Hollowing out our cities
So today we learn that Massachusetts’ cities continue to “hollow out.” Secretary of State William Galvin may want to sharpen his calculator a bit, and I am sure that Boston is relieved to know that its population has increased. But Boston is an exception.
“Hollowing out” was the term used in the 1990s to describe the trend among Japanese investors to transfer manufacturing assets to China and other low-cost centers for doing business. We’ve seen a similar phenomenon in our New England and Rust Belt cities, where manufacturing jobs have flown off to greener pastures in the South and of course to other countries. In the 1950s alone the South’s Gulf coast there was 10 times the industrial growth experienced in all of New England.
With a strong basis in financial services and strong intellectual and scientific institutions, Massachusetts rode venture capital into the brave new world of technology. But cities outside the immediate Boston/Cambridge area—places like Springfield, Lawrence, Brockton and Fall River—continued to hollow out.
Today’s news about the continued decline in population in our older, industrialized cities is not surprising. But it does say something about the challenge for public schools, and particularly for urban Catholic schools.
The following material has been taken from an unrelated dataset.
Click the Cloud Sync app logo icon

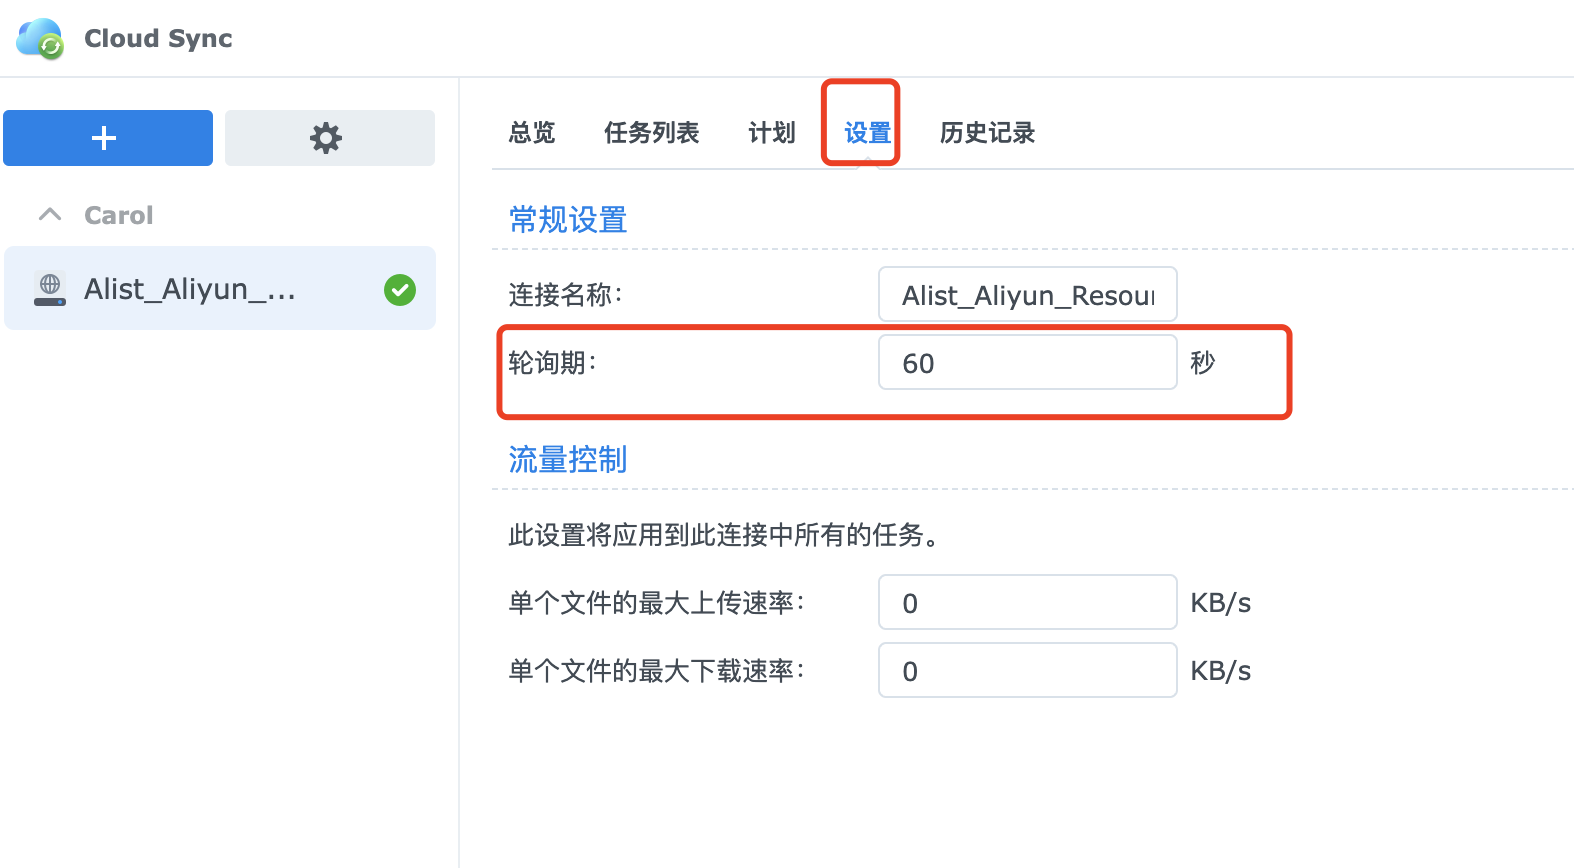[41, 38]
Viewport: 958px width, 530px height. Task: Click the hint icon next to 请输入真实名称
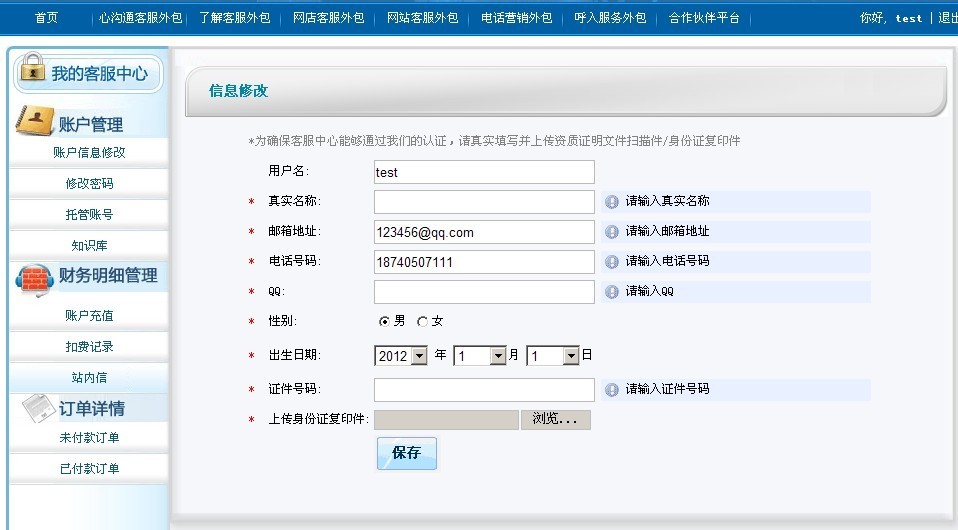tap(612, 201)

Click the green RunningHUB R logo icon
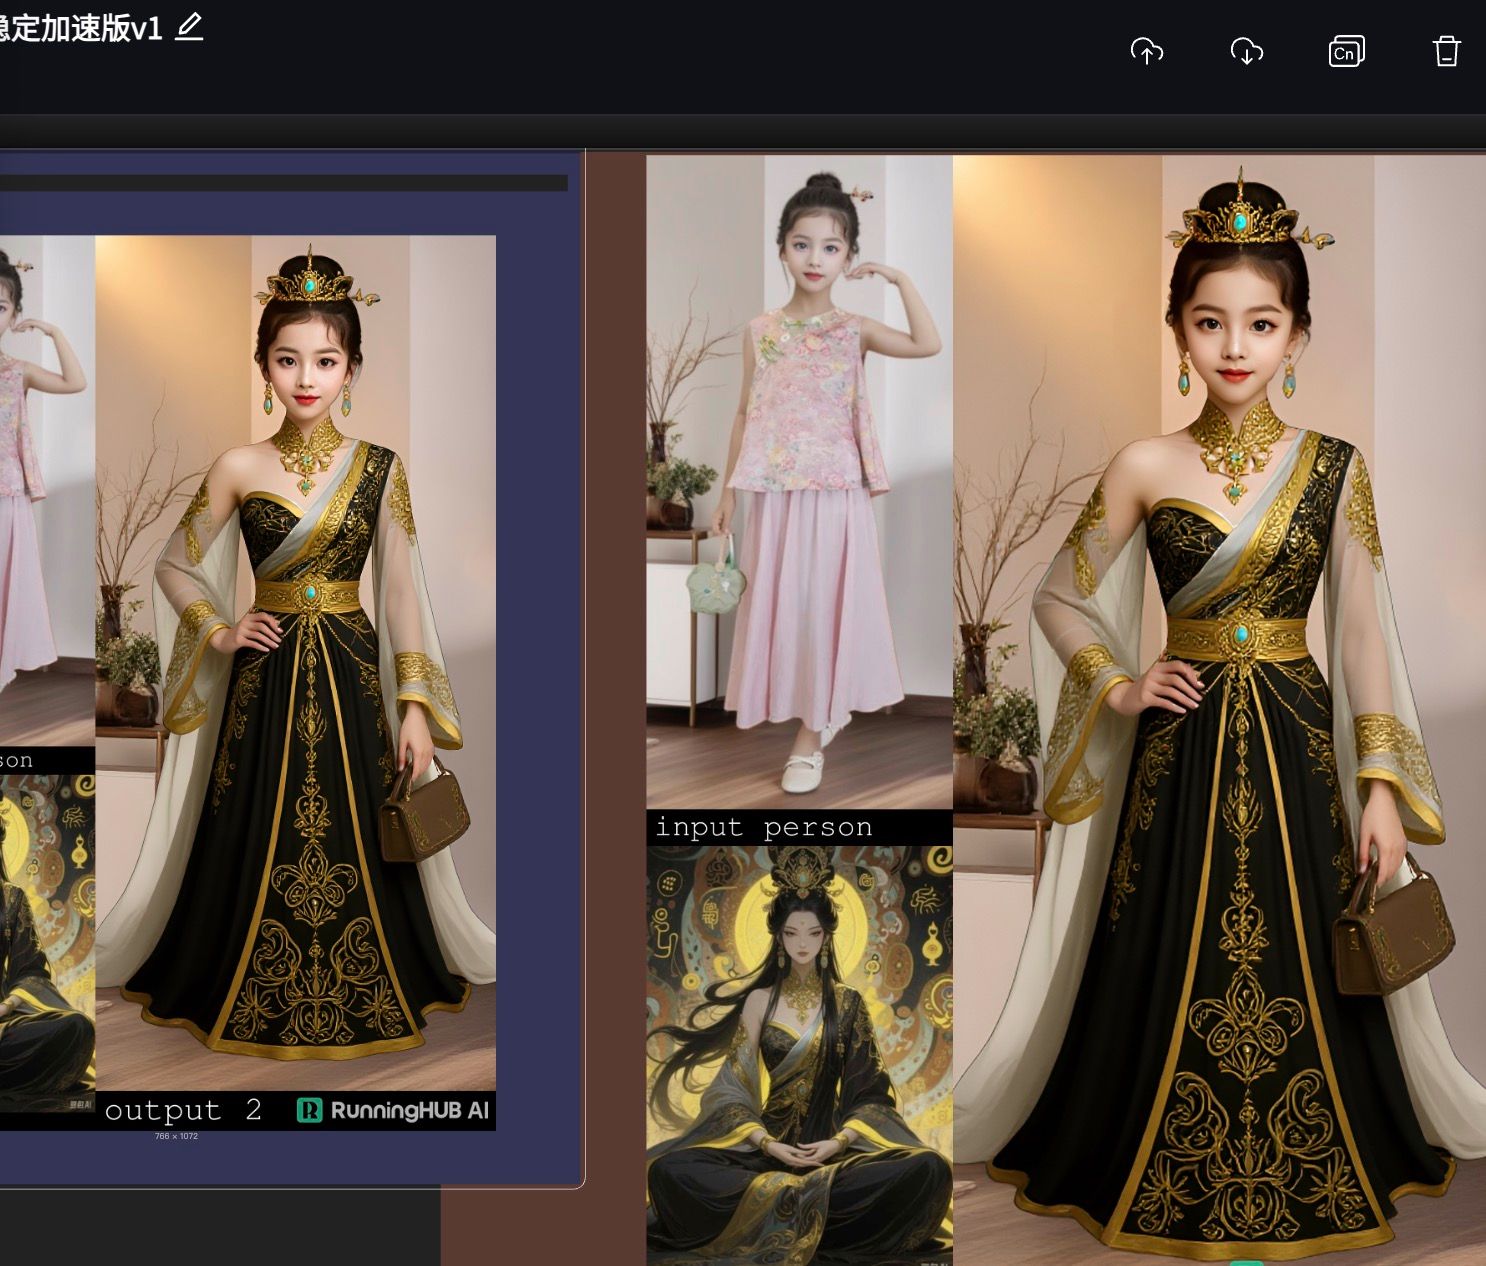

The Fordham Institute noted two years ago that since 1990, Catholic schools across the country had lost 300,000 students, and that over the next two decades a similar slide is expected. Solace for parochial schools can be found in the fact that the slide in the number of students in parochial schools is expected to be on the order of 15% over the next two decades. That is decidedly less than the decline observed from 1965 to 1973, when the student enrollment in Catholic schools dropped from 5.2 million to 2 million (more or less 60%).
The fact is that the same phenomenon that impacted parochial school enrollments has also led to sizable declines in urban public school enrollments. Overall, Massachusetts has lost 24,000 students in just the last 6 years, and will lose 60,000 over the next decade, falling to below 900,000 overall. And consider the declines in Boston, which is a city that has not shed its population. As recently as a few decades ago, it once had a student body of well over 80,000 students; BPS now educates as few as 56,000, a decline of over 30 percent. The enrollment declines in cities outside of the Greater Boston area are enormous.
Yes, that was caused by families moving to suburbia. Many of the families that moved had been sending their kids to parochial schools and wanted something more structured and with stronger ethical hard-wiring than the urban district schools were giving. And there was of course desegregation, which I am sure impacted the decisions of some—though not to the extent that the people who like to see things in black and white would have it. The people who fled the city in those days had little financial incentive to move—and likely they moved for better schools.
Given that parochial schools have data putting them on an equal footing with good suburban schools (on SATs and Stanford tests), I think it had less to do with a move for better schools. Perhaps it was the pull of the bucolic lawns of suburbia, but more likely it was an economic decision: Staying put meant that they would double-pay for schools, paying taxes for district schools and tuition for their parochial schools. Why not redirect the tuition dollars to paying off a more valuable house they could own?
I have never understood why so many of the people who profess to care about our cities so often have an ideologically driven opposition to choice, to giving parents in inner cities a good reason to stay put.